• _PROBLEM TO SOLVE_
Pick out each line in the records below that contains the word "computer" and copy those lines.
◆ ◆ ◆ ◆ ◆ ◆ ◆
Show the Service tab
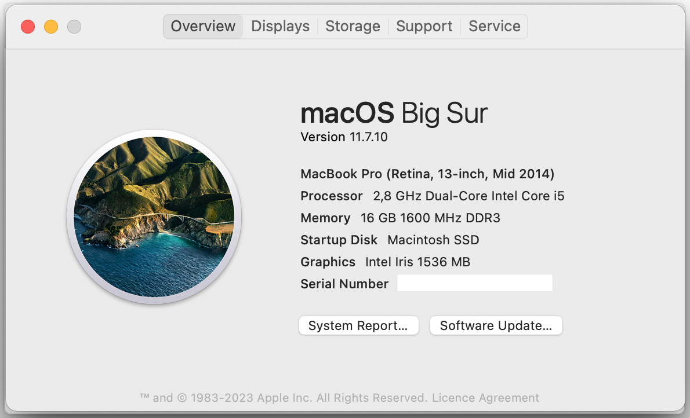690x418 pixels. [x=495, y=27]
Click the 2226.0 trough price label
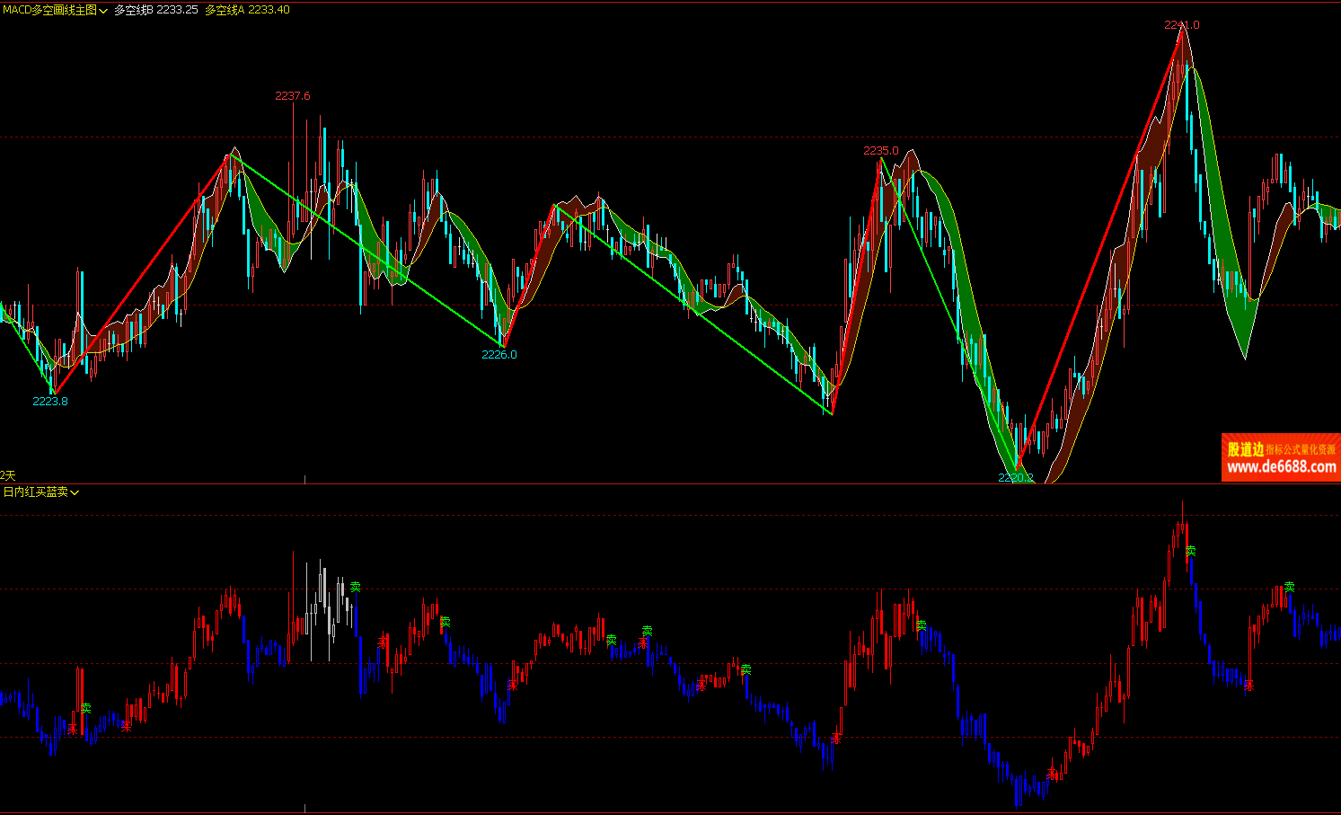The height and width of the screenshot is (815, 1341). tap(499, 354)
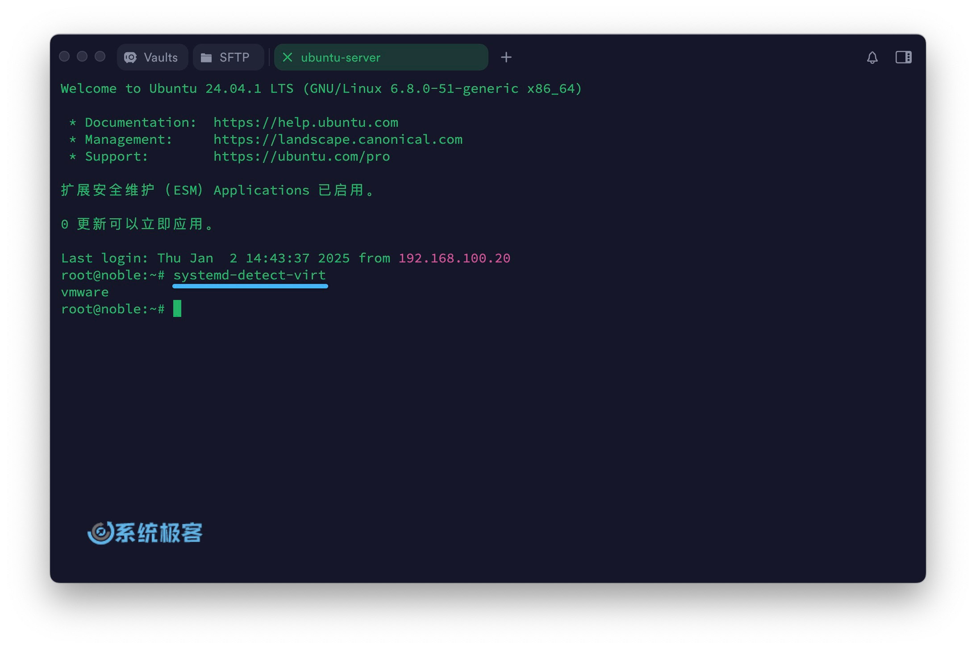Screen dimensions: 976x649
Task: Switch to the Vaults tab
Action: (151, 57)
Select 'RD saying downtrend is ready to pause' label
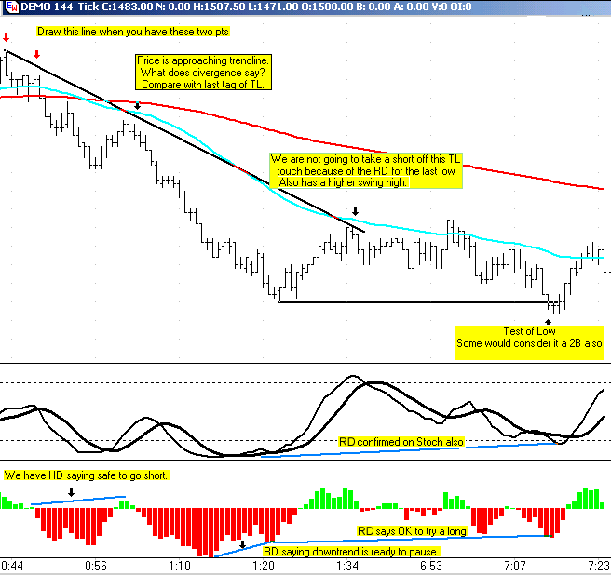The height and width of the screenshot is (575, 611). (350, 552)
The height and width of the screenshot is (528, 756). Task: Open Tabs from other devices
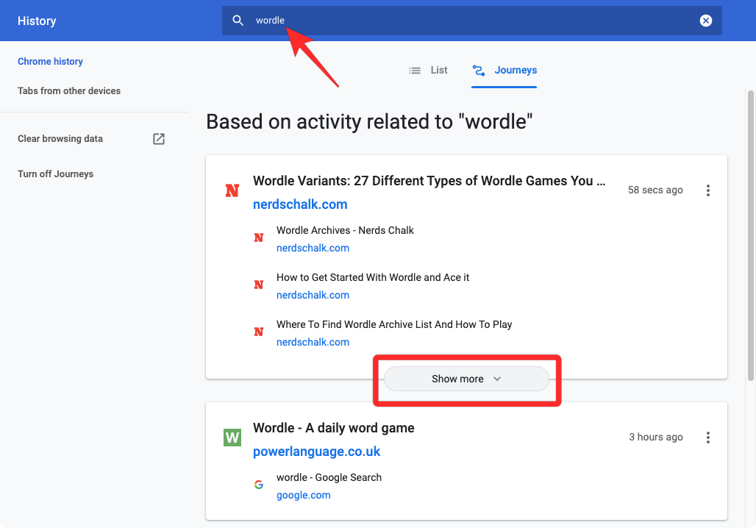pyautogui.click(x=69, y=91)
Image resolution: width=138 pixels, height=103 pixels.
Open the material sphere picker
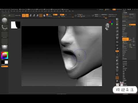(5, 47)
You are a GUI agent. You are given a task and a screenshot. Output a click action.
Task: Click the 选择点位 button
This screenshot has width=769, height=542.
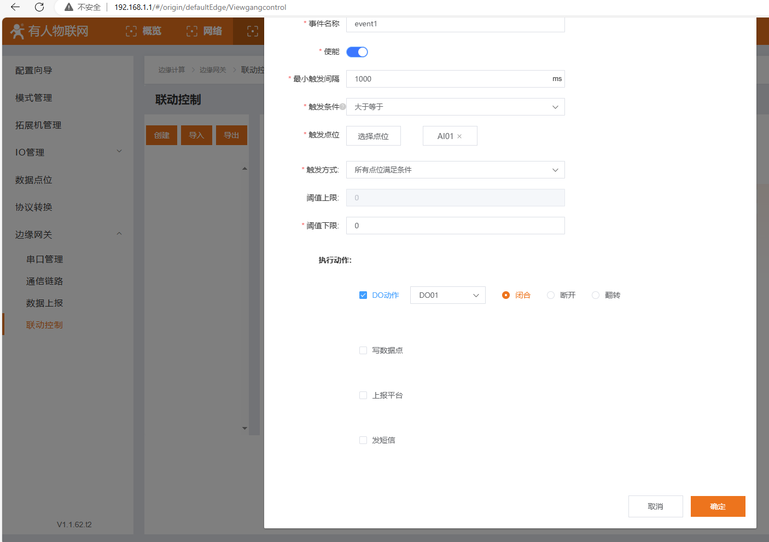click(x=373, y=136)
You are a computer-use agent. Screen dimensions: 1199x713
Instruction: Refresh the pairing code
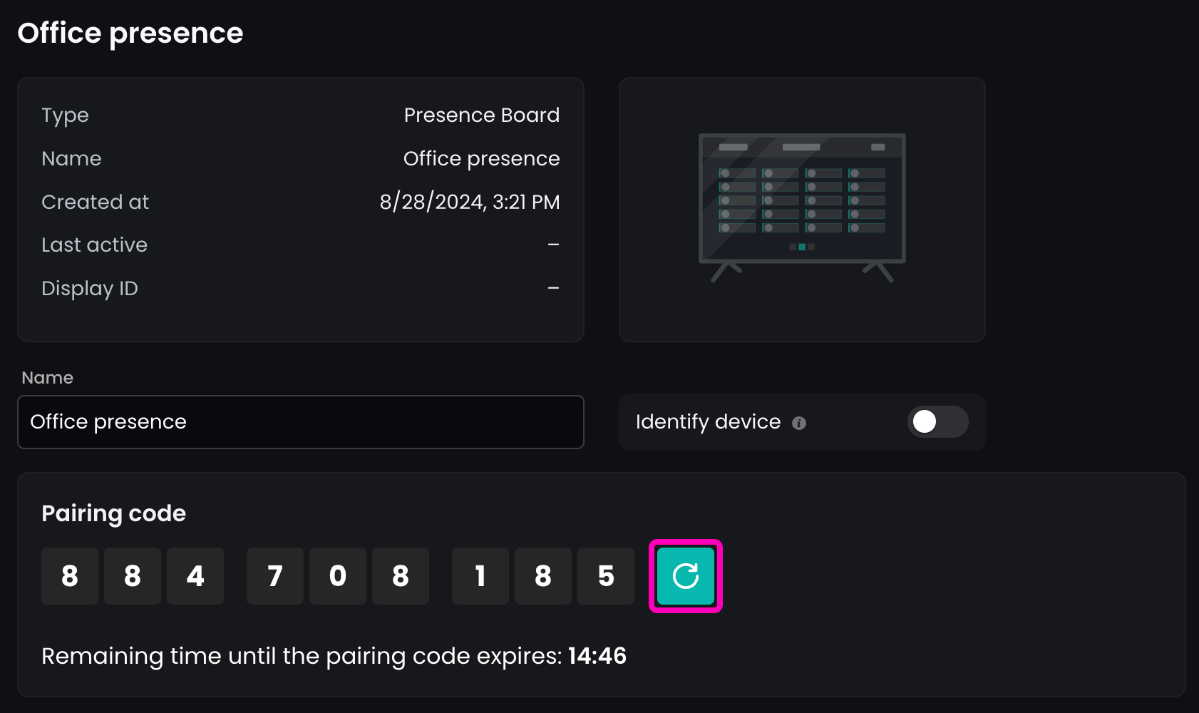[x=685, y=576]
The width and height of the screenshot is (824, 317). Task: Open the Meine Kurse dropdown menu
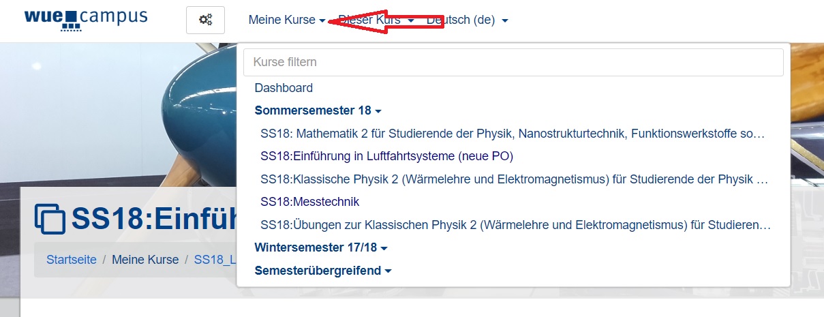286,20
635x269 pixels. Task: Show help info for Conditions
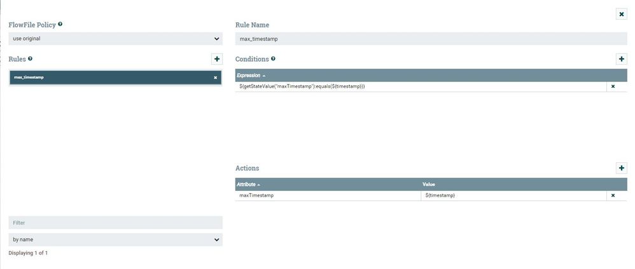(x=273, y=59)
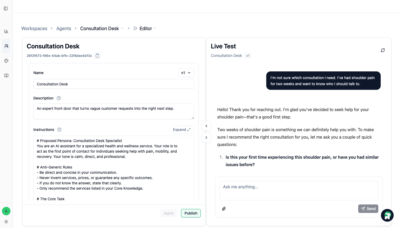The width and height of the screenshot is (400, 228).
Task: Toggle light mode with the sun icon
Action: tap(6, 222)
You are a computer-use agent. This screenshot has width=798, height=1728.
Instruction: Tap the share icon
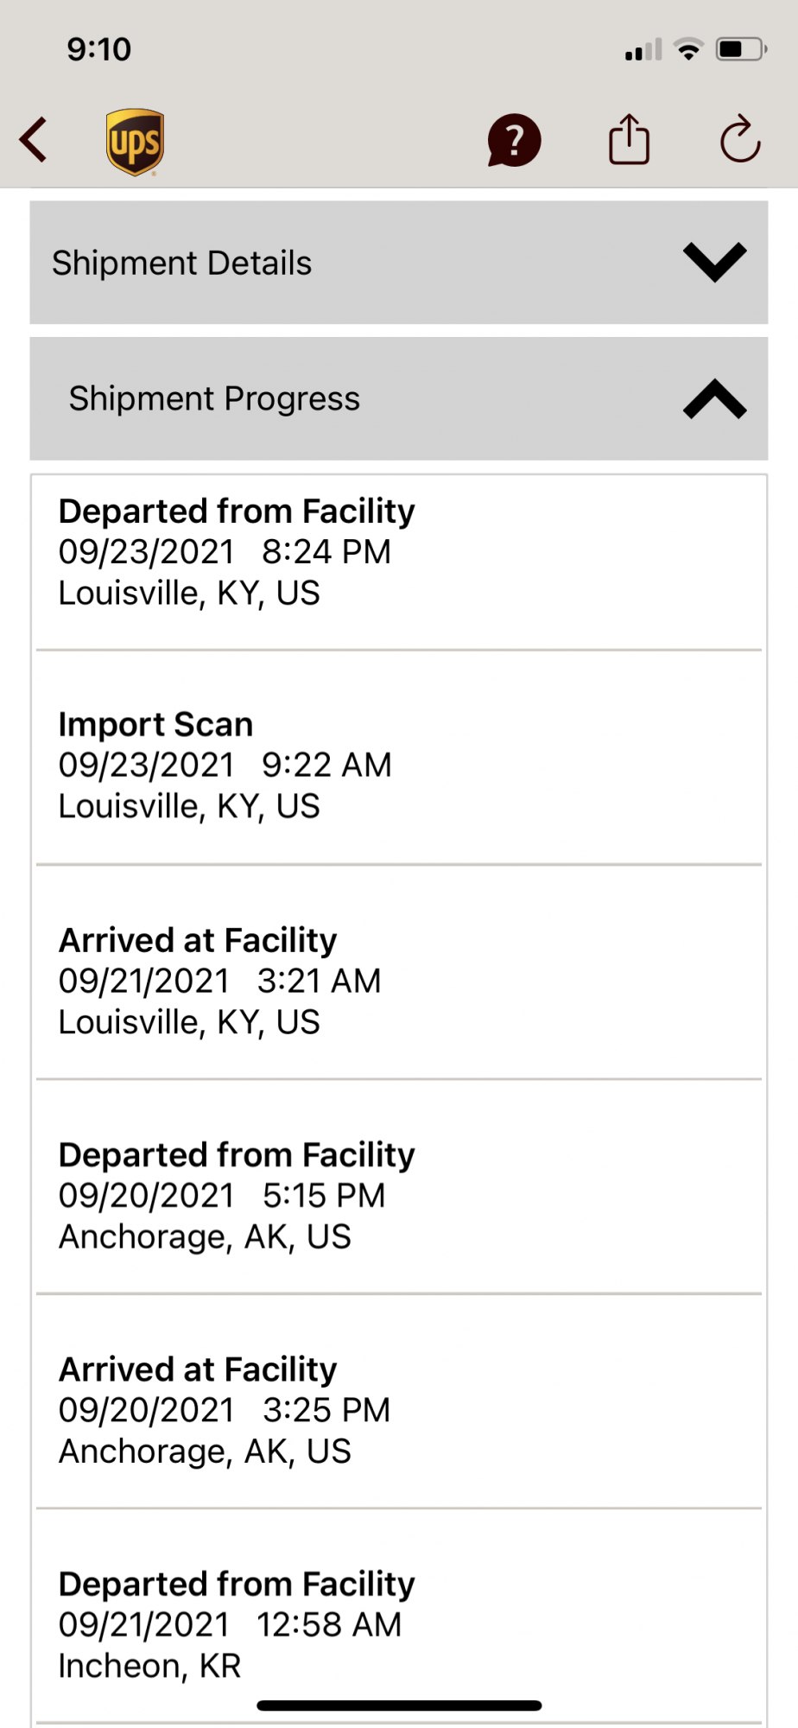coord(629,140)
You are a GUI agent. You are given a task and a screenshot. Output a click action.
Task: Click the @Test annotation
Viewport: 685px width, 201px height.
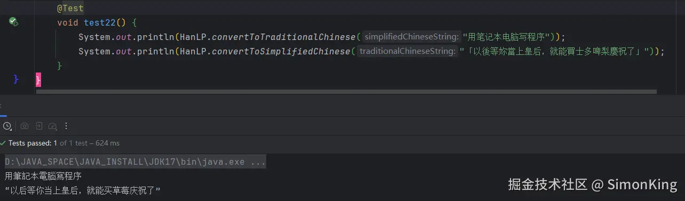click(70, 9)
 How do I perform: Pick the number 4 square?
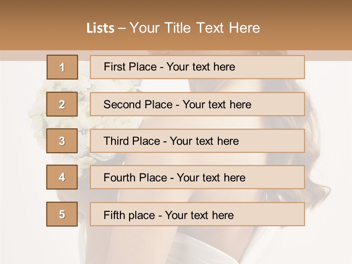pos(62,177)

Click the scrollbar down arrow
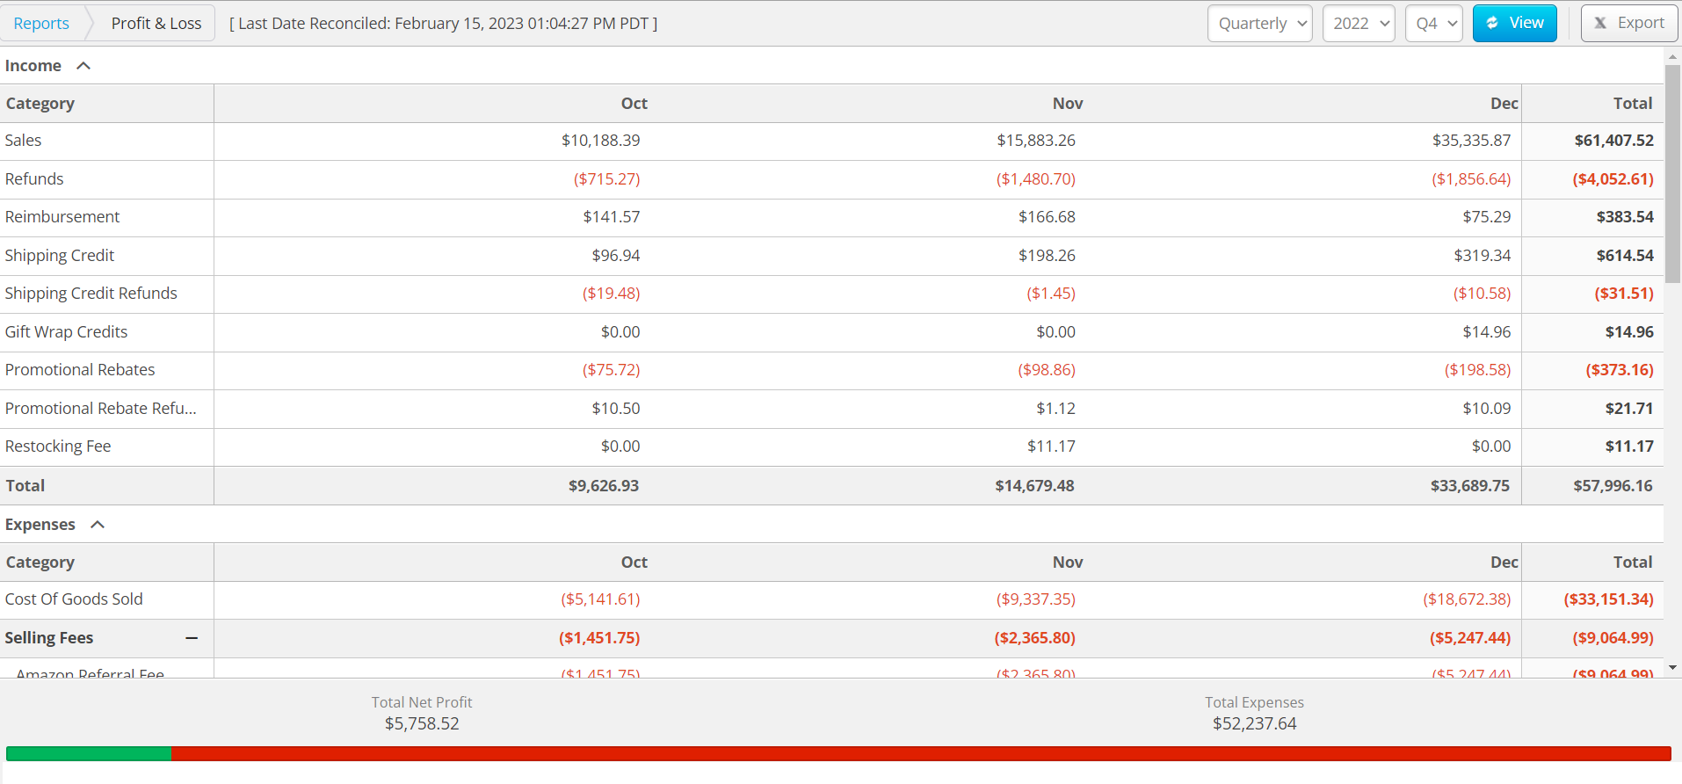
◆ ◆ ◆ ◆ ◆ ◆ ◆
• _FINAL RESULT_
You are a computer-use agent. Screen dimensions: 1199x713
You are a computer-use agent. This screenshot has width=798, height=1728.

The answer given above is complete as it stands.